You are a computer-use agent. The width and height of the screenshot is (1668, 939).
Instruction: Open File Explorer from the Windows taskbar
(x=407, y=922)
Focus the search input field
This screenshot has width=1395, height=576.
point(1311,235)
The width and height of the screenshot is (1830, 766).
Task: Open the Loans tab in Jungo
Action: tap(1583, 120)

※ ※ ※

▸ **Task details**
Output all entries again exactly; no line may be altered.

▸ **The completed task**
You are a computer-use agent. The width and height of the screenshot is (1668, 939).
Instruction: Open File Explorer from the Windows taskbar
(x=407, y=922)
Focus the search input field
This screenshot has width=1395, height=576.
point(1311,235)
The width and height of the screenshot is (1830, 766).
Task: Open the Loans tab in Jungo
Action: tap(1583, 120)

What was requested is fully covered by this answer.